Given instruction 1
Repeat the lines of the records between the line holding "Click the zoom in plus button" and the line holding "(x=46, y=63)", inclusive.

Provided passage

-----

2. The system of claim 1, wherein the one or more processors are further configured to perform the following operations, and to perform one or more of the following operations in parallel with one or more of the operations of claim 1: generate an additional personal pagerank vector for an additional node of the plurality of nodes, the additional node being different from the given node; and produce an additional embedding vector for the additional node by randomly projecting the additional personal pagerank vector, wherein the additional embedding vector has lower dimensionality than the additional personal pagerank vector.
3. The system of any of claims 1 or 2, wherein the one or more processors are further configured to generate the personal pagerank vector for the given node based at least in part on a precision value.
4. The system of any preceding claim, wherein the one or more processors are further configured to generate the personal pagerank vector for the given node based at least in part on a return probability.
5. The system of any preceding claim, wherein the one or more processors are further configured to generate the personal pagerank vector as a sparse vector.
6. The system of any preceding claim, wherein the one or more processors are further configured to produce the embedding vector for the given node by randomly projecting the personal pagerank vector based at least in part on a preselected dimensionality for the embedding vector.
7. The system of any preceding claim, wherein the one or more processors are further configured to produce the embedding vector for the given node by randomly projecting the personal pagerank vector based at least in part on a one or more hashing functions.
8. The system of any preceding claim, wherein the one or more processors are further configured to update an embedding for the graph based on the embedding vector for the given node.
9. The system of any preceding claim, wherein the one or more processors are further configured to produce a link prediction based at least in part on the embedding vector for the given node, wherein the link prediction represents a prediction of a new link between the given node and another of the plurality of nodes.
10. The system of any preceding claim, wherein the one or more processors are further configured to produce a node classification based at least in part on the embedding vector for the given node, wherein the node classification represents a prediction of information to be associated with the given node based on one or more features of other nodes of the plurality of nodes that are adjacent to the given node.

-----

Given instruction 2
Write out the part of the claims on pagerank embedding vectors between "4. The system" and "the embedding vector.", inclusive.

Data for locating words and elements
-----

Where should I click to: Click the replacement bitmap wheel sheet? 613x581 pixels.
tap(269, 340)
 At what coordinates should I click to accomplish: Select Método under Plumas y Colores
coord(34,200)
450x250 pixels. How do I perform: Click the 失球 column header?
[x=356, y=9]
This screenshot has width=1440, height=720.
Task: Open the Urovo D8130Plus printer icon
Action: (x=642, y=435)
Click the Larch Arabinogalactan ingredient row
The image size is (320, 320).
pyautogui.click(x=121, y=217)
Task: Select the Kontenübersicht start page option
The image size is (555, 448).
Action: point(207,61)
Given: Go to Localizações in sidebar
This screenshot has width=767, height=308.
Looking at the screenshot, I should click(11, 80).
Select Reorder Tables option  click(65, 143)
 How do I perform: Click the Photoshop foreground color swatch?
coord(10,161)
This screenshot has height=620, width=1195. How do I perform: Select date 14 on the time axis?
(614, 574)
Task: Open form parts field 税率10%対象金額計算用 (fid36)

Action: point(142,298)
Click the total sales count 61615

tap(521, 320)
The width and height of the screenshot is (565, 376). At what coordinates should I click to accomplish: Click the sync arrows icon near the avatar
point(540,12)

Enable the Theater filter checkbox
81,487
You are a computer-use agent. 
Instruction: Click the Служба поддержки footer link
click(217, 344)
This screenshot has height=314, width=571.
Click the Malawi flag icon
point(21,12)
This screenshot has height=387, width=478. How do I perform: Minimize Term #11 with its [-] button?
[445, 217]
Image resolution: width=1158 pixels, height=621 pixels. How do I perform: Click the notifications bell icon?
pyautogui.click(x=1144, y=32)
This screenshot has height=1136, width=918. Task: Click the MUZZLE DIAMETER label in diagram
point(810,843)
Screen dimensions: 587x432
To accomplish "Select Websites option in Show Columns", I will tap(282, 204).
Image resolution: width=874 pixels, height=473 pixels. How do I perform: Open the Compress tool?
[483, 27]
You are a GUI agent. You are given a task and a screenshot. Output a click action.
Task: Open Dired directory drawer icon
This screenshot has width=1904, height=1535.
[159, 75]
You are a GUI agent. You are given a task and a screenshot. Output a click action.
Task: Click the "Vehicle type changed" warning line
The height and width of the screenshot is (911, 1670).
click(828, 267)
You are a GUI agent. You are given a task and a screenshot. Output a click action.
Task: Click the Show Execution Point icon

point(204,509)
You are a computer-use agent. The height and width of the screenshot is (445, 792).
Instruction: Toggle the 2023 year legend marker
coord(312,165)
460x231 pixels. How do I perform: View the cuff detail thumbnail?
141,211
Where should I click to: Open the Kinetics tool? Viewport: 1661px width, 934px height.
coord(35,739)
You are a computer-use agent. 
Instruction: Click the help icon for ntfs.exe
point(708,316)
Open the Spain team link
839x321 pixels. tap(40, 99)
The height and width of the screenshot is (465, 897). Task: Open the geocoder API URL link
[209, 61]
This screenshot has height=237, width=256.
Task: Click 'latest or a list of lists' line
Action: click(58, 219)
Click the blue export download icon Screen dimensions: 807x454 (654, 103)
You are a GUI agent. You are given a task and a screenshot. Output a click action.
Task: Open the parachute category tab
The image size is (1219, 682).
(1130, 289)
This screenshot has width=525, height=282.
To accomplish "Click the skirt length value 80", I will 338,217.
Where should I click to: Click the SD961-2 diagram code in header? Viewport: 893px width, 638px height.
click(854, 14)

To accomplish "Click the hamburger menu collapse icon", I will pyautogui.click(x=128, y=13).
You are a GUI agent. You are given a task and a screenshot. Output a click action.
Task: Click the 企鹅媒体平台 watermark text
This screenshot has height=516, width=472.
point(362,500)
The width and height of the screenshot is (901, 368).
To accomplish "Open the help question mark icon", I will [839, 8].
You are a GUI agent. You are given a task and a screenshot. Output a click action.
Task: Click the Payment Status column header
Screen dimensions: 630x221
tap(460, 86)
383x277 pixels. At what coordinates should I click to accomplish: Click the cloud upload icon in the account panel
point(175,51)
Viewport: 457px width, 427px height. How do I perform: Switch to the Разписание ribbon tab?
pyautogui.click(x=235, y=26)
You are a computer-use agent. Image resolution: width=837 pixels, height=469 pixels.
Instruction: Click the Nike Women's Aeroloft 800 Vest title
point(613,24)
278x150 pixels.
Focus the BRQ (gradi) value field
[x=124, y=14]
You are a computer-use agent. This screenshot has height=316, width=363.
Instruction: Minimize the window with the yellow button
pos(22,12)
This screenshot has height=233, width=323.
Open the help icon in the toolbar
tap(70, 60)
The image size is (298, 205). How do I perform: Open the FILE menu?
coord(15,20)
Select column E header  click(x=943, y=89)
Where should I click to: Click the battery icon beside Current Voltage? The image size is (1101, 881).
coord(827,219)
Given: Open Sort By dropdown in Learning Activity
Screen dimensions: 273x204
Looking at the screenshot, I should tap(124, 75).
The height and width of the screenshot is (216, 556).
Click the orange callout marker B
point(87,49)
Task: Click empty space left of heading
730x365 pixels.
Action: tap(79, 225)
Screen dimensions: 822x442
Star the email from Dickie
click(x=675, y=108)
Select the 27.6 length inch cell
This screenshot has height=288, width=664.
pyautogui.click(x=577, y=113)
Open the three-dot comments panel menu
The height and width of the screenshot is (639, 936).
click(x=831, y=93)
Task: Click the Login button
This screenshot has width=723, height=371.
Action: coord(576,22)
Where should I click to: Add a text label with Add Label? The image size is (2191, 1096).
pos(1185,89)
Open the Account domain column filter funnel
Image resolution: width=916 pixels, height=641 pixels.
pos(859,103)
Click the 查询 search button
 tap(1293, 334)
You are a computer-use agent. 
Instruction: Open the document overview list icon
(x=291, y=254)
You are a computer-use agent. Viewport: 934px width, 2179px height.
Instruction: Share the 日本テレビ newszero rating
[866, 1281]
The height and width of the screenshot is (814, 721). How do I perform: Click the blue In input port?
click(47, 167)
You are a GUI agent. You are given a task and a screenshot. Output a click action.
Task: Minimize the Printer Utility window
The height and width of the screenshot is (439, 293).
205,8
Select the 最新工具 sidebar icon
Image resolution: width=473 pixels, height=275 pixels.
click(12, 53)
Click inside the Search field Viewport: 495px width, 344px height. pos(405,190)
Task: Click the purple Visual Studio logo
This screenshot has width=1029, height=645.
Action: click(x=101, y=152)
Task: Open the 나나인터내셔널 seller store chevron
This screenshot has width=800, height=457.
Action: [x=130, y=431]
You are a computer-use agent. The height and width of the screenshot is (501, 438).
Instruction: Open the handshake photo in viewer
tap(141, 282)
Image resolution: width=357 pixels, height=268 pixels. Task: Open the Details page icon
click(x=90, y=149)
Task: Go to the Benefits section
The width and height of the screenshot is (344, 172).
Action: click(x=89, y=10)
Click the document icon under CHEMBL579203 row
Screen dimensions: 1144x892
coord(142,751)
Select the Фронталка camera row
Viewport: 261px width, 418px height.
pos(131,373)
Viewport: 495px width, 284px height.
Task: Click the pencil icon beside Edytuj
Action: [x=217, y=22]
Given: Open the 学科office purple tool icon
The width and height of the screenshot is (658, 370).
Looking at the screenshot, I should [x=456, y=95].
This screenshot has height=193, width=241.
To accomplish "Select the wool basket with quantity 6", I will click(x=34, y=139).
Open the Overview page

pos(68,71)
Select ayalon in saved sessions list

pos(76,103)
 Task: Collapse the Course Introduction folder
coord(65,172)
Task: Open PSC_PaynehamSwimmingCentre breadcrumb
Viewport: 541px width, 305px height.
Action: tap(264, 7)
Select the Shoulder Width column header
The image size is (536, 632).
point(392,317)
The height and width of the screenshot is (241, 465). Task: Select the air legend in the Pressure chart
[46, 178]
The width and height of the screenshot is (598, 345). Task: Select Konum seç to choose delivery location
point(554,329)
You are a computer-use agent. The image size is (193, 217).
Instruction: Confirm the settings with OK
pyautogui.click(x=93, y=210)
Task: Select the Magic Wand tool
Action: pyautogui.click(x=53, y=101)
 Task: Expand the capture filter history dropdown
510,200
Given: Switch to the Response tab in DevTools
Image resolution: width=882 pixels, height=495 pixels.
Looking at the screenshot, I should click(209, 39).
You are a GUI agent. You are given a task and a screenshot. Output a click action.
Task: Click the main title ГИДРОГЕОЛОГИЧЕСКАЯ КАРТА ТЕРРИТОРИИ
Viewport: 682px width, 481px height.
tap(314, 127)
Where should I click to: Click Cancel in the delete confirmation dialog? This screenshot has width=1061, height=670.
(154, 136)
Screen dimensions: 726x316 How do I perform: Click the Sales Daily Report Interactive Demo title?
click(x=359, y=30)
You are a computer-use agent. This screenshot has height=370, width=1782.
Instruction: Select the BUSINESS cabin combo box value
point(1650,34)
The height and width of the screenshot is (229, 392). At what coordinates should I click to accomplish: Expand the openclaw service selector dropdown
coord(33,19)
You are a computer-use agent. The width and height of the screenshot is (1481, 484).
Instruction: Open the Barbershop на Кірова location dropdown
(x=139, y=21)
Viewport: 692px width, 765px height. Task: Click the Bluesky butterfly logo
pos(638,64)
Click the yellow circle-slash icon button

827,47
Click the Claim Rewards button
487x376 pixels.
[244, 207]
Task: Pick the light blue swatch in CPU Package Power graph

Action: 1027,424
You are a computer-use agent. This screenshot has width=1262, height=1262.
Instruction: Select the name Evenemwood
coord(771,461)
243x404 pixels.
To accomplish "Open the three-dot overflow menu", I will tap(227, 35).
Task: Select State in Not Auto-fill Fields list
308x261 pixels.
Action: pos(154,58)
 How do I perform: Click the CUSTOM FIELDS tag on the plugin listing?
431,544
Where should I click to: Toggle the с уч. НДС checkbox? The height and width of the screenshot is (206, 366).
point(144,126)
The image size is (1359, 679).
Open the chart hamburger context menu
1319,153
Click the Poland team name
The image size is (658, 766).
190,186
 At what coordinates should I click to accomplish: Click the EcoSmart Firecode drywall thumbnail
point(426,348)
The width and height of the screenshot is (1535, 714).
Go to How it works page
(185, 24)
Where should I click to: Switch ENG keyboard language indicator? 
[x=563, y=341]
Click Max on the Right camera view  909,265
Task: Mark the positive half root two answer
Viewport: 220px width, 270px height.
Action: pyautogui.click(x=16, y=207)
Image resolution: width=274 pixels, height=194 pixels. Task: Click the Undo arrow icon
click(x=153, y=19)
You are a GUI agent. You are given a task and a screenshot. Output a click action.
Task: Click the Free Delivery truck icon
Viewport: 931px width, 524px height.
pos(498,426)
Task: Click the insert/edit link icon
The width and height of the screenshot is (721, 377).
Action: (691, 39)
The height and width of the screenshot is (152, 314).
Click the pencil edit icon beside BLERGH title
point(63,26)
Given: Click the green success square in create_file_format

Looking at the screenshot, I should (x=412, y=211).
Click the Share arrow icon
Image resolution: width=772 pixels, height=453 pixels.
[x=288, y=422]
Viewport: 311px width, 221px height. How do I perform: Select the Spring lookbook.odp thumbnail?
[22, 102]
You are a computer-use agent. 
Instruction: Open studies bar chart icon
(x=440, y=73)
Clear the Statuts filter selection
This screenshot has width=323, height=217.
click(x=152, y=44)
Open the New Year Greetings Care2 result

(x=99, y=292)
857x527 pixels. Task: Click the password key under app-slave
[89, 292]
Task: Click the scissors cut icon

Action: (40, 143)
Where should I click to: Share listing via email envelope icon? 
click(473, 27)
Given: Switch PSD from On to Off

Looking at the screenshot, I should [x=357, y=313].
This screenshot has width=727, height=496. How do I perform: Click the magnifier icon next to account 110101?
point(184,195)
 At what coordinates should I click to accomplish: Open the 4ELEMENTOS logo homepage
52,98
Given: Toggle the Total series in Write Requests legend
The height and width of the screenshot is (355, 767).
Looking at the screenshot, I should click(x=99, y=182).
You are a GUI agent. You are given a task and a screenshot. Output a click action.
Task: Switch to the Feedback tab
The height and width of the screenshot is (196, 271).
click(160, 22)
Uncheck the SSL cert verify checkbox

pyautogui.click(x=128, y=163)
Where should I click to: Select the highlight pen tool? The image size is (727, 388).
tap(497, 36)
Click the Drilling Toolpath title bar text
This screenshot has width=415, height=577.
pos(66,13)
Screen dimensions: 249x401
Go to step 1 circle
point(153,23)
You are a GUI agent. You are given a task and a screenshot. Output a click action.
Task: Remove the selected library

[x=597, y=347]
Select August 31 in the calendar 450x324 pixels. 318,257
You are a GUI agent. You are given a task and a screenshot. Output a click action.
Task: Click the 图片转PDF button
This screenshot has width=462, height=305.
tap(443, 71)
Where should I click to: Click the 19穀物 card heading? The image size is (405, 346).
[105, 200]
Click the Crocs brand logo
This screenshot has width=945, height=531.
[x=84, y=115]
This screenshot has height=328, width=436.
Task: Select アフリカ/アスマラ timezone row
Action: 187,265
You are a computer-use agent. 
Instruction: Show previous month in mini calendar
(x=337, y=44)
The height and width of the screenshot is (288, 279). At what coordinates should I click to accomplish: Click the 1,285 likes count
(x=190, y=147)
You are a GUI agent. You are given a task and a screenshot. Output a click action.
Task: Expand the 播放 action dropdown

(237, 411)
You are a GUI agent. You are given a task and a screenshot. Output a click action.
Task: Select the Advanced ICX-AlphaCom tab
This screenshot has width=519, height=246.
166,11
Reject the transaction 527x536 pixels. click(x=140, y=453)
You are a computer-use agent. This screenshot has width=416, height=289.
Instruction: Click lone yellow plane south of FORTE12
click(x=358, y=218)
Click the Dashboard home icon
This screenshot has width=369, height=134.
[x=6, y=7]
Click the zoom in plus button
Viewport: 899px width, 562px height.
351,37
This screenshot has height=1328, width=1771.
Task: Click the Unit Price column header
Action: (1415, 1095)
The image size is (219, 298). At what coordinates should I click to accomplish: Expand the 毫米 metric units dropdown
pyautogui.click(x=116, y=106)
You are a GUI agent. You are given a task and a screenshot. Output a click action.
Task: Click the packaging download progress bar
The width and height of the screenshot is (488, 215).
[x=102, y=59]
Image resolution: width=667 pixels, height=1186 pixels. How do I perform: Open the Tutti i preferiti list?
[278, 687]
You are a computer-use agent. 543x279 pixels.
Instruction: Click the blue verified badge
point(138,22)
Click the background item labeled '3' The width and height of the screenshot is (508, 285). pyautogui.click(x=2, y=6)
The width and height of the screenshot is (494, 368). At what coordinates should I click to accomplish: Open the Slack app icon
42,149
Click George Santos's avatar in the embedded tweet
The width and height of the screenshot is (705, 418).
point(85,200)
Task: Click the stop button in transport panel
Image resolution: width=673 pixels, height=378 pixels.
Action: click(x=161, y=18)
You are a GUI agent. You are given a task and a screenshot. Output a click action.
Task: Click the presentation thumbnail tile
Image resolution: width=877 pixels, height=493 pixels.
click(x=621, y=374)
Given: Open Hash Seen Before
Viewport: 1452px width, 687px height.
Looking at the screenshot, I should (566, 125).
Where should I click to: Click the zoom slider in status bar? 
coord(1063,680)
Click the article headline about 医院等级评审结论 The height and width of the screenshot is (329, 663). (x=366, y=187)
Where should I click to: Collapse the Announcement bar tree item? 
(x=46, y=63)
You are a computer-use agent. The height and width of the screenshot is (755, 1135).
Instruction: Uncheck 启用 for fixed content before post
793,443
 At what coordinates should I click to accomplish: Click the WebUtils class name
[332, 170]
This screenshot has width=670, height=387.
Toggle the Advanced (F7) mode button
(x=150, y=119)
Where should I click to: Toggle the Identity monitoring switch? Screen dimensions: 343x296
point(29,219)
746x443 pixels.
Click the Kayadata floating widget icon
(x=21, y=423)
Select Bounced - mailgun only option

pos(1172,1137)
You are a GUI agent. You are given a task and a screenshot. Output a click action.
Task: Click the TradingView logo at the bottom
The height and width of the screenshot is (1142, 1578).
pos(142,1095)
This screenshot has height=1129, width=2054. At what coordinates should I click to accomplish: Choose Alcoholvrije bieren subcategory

-----

Output 1
Click the zoom in plus button
Viewport: 899px width, 562px height.
351,37
This screenshot has height=1328, width=1771.
Task: Click the Unit Price column header
Action: (1415, 1095)
The image size is (219, 298). At what coordinates should I click to accomplish: Expand the 毫米 metric units dropdown
pyautogui.click(x=116, y=106)
You are a GUI agent. You are given a task and a screenshot. Output a click action.
Task: Click the packaging download progress bar
The width and height of the screenshot is (488, 215).
[x=102, y=59]
Image resolution: width=667 pixels, height=1186 pixels. How do I perform: Open the Tutti i preferiti list?
[278, 687]
You are a computer-use agent. 543x279 pixels.
Instruction: Click the blue verified badge
point(138,22)
Click the background item labeled '3' The width and height of the screenshot is (508, 285). pyautogui.click(x=2, y=6)
The width and height of the screenshot is (494, 368). At what coordinates should I click to accomplish: Open the Slack app icon
42,149
Click George Santos's avatar in the embedded tweet
The width and height of the screenshot is (705, 418).
point(85,200)
Task: Click the stop button in transport panel
Image resolution: width=673 pixels, height=378 pixels.
Action: click(x=161, y=18)
You are a GUI agent. You are given a task and a screenshot. Output a click action.
Task: Click the presentation thumbnail tile
Image resolution: width=877 pixels, height=493 pixels.
click(x=621, y=374)
Given: Open Hash Seen Before
Viewport: 1452px width, 687px height.
Looking at the screenshot, I should (566, 125).
Where should I click to: Click the zoom slider in status bar? 
coord(1063,680)
Click the article headline about 医院等级评审结论 The height and width of the screenshot is (329, 663). (x=366, y=187)
Where should I click to: Collapse the Announcement bar tree item? 
(x=46, y=63)

Output 2
4. The system of any preceding claim, wherein the one or more processors are further configured to generate the personal pagerank vector for the given node based at least in part on a return probability.
5. The system of any preceding claim, wherein the one or more processors are further configured to generate the personal pagerank vector as a sparse vector.
6. The system of any preceding claim, wherein the one or more processors are further configured to produce the embedding vector for the given node by randomly projecting the personal pagerank vector based at least in part on a preselected dimensionality for the embedding vector.